Method according to Claim 1 , characterized in that the metric is varied in dependence of the difference value.

Method according to one of the preceding claims, characterized in that it is recognized from the image acquisition parameters of the camera (2) that a camera control for adjusting the image acquisition parameters was active when the image (1) was taken, wherein instead of the probability value or the order a message is issued that recognition of persons with the image (1) is not possible.

Method according to one of the preceding claims, characterized in that the description of the image features of the image (1) is varied based on the difference value.

Method according to one of the preceding claims, characterized in that the image (1) is output together with the reference image (3) if the difference value exceeds the threshold value.

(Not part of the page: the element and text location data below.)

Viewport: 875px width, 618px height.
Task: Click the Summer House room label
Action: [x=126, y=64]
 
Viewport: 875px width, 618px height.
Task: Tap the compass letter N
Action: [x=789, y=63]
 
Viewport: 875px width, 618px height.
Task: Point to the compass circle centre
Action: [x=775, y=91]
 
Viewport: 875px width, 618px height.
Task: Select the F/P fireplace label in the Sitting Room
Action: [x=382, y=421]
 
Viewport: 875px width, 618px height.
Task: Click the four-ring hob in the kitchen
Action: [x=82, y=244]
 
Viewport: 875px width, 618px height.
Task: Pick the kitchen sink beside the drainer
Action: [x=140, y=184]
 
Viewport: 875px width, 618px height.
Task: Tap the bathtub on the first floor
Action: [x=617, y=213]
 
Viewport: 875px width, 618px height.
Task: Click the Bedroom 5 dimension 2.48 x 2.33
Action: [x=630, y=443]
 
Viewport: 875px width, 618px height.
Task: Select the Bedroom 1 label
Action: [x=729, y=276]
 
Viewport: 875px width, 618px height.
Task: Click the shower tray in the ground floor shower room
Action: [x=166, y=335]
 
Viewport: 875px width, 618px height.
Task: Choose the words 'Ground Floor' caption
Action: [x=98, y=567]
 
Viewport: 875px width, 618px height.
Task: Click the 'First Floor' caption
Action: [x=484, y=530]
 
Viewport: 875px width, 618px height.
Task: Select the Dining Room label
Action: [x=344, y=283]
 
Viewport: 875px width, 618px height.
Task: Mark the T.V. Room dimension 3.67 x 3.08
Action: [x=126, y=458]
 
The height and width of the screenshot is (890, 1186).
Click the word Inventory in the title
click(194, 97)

Method according to one of the preceding claims, characterized in that the image acquisition parameter comprises an exposure time and / or a white balance and / or a dynamic compression and / or a signal amplification and / or an aperture.

Method according to one of the preceding claims, characterized in that the metric and / or the threshold value are optimized by a system with methods of artificial intelligence, in particular by self-learning algorithms.

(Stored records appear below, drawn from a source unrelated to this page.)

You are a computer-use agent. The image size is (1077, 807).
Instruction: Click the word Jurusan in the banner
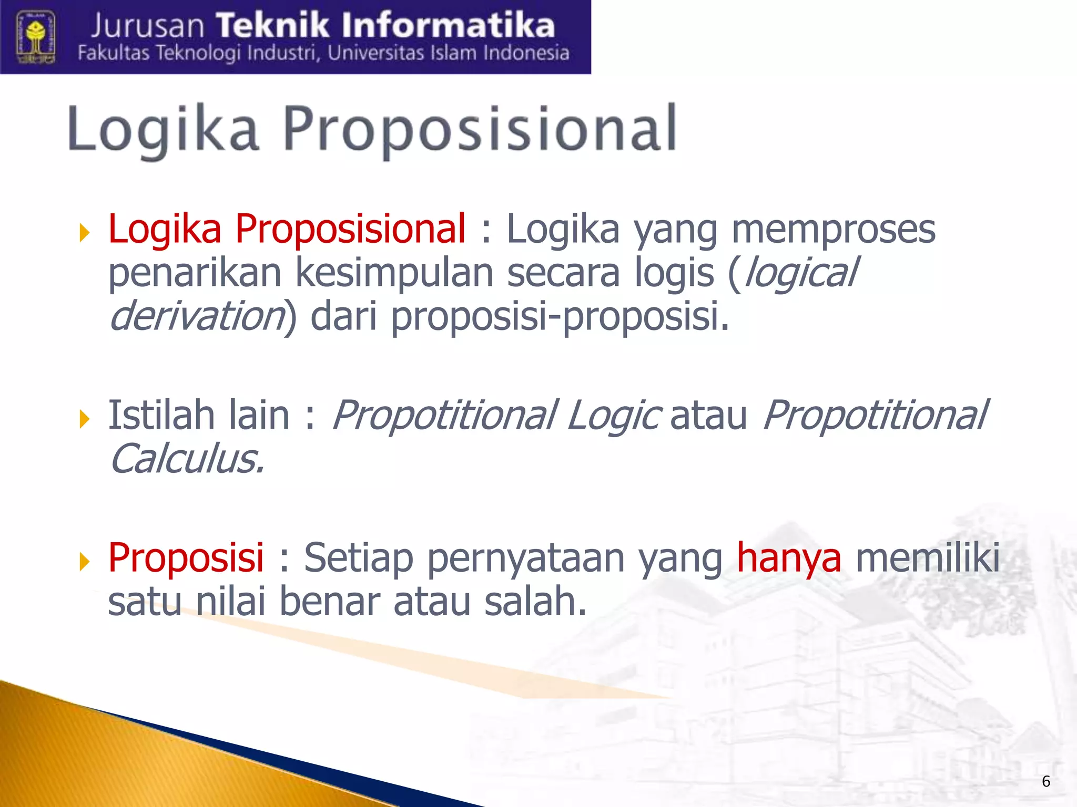tap(147, 26)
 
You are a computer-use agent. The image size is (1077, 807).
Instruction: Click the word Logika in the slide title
tap(163, 129)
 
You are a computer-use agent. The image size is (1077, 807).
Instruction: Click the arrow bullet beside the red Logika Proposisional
tap(85, 232)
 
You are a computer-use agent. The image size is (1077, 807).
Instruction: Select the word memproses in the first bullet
tap(834, 230)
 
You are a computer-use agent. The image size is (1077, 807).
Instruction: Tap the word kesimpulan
tap(394, 273)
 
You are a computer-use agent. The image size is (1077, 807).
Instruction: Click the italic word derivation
tap(197, 316)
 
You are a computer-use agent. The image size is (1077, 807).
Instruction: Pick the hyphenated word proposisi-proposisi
tap(560, 317)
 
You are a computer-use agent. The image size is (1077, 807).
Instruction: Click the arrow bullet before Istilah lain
tap(85, 419)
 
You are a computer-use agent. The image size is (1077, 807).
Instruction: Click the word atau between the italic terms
tap(708, 416)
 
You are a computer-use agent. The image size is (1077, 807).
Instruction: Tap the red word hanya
tap(788, 558)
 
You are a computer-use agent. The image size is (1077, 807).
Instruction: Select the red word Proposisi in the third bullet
tap(186, 557)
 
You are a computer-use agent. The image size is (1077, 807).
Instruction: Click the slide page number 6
tap(1046, 781)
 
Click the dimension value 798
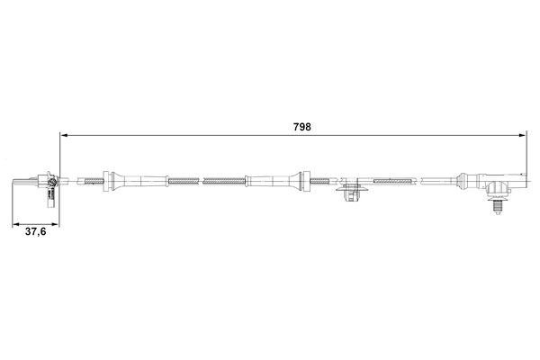(302, 127)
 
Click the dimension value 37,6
(35, 231)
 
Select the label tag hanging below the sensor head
(53, 192)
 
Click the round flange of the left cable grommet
(108, 181)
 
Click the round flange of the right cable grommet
(304, 181)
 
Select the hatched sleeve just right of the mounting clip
(387, 182)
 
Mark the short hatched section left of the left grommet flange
(94, 181)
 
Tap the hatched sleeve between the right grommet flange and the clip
(320, 181)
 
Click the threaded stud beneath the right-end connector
(496, 204)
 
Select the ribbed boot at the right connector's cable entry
(471, 182)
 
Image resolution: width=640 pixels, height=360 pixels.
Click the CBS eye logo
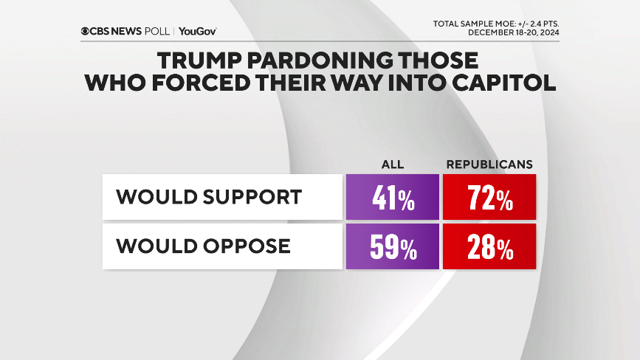pos(86,32)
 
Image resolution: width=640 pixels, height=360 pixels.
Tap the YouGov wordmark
pos(197,32)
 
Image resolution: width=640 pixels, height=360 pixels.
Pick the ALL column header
pos(393,164)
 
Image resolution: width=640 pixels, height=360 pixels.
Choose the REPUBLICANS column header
pos(489,164)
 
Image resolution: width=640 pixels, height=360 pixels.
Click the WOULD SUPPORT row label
pos(209,197)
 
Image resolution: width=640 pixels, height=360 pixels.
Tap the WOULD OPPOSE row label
pos(203,246)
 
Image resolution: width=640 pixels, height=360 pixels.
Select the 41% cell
pos(393,198)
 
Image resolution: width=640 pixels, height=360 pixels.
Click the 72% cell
pos(489,198)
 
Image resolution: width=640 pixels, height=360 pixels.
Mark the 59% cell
pos(393,247)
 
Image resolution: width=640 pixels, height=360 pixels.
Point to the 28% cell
pos(489,247)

Method according to Claim 5 , characterized in that a manual input is read, whether the output reference image (3) and the output image (1) show the same person, wherein the metric and / or the threshold value by a system with methods of artificial intelligence, in particular by self-learning algorithms , are optimized by means of manual input.

Computer program adapted to carry out the method according to one of the preceding claims.

Machine-readable storage medium on which the computer program is based Claim 9 is stored.

System (5) comprising a camera (2) and a control unit (6) connected to the camera (2) for signal transmission, wherein the control unit (6) is set up, the method according to one of Claims 1 to 8th perform.